An accumulator module shown generally at 150 includes a closed cylinder 152 having a floating piston 154 moveable therein under force developed by urging means 156 preferably embodied as a compression-type or similar mechanical spring. Another accumulator module may be provided for redundancy. Urging means 156 may also be any suitable compressible fluid medium that is located within the internal chamber 158 of the accumulator. Fluid within an accumulator fluid supply chamber 160 is pressurized by the force of the urging means 156 and is communicated to control valve 124 via an accumulator supply line 162. With the control valve 124 in its normal position as shown in FIG. 3, the accumulator supply line 162 is isolated from the return chamber 138 of the actuator. However, upon shifting of the valve 124 to its opposite, fail-safe mode, valve passage 164 communicates accumulator supply line 162 with the return line 140 of the valve actuator 126, thereby pressurizing the actuator chamber 138 with the fluid pressure from chamber 160 of the accumulator module 150. Since the control valve 122 is simultaneously shifted to its opposite or fail-safe mode, the internal valve passage 166 provides a flow path from the supply chamber 136 of the valve actuator 126 to the compensation line 130 and to the vent circuit comprising lines 144, 146 and vent valve 148.
Especially in the case of subsea valve control systems where electrically operated solenoid valves are utilized for control purposes, some redundancy must be provided to ensure fail-safe operation in the event one or more of the control valves fails to function.
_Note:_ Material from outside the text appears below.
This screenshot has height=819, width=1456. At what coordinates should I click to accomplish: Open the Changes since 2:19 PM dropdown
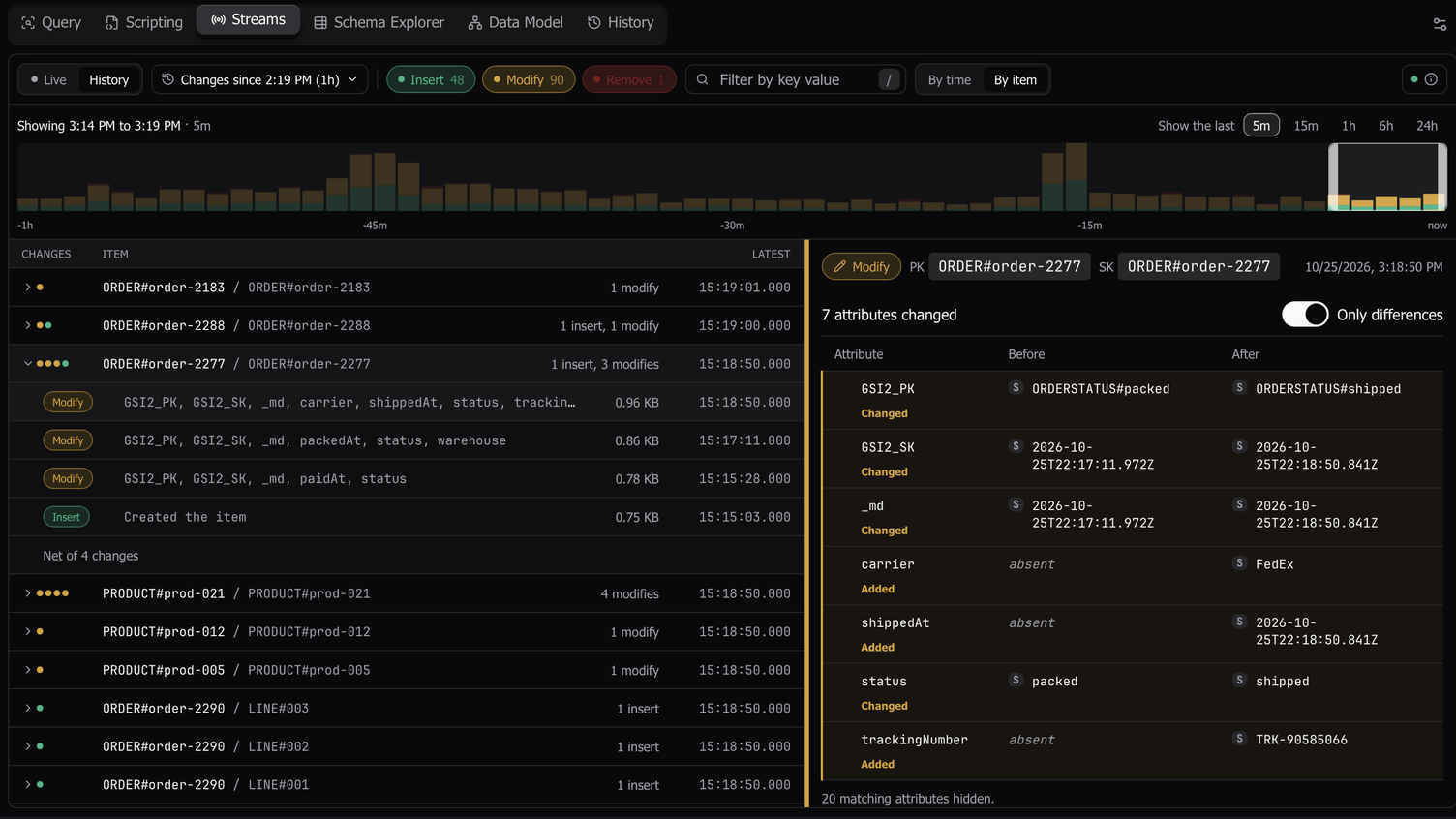coord(259,79)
For example, in the event control valve 124 were to fail to shift to its fail-safe position (which is required to expose the back of the process operator piston to "boost pressure"), the associated process valve may not close because its only closing force would be that developed by process pressure acting on the cross sectional dimension of the valve stem such as illustrated in the schematic of FIG. 2. In this case, fluid pressure from a remote source, such as an associated drilling or production platform may be introduced via the compensation line 130 to apply pressure via valve passage 142 and return line 140 to the return chamber 138 of valve actuator 126. However, the fluid pressure will be effectively limited by the setting of check valve 148. For the valve actuator 126 to be shifted to its fail-safe position in this scenario, however, the supply chamber 136 must also be vented. This will occur if the control valve 122 shifts to its fail-safe position even if control valve 124 fails to shift.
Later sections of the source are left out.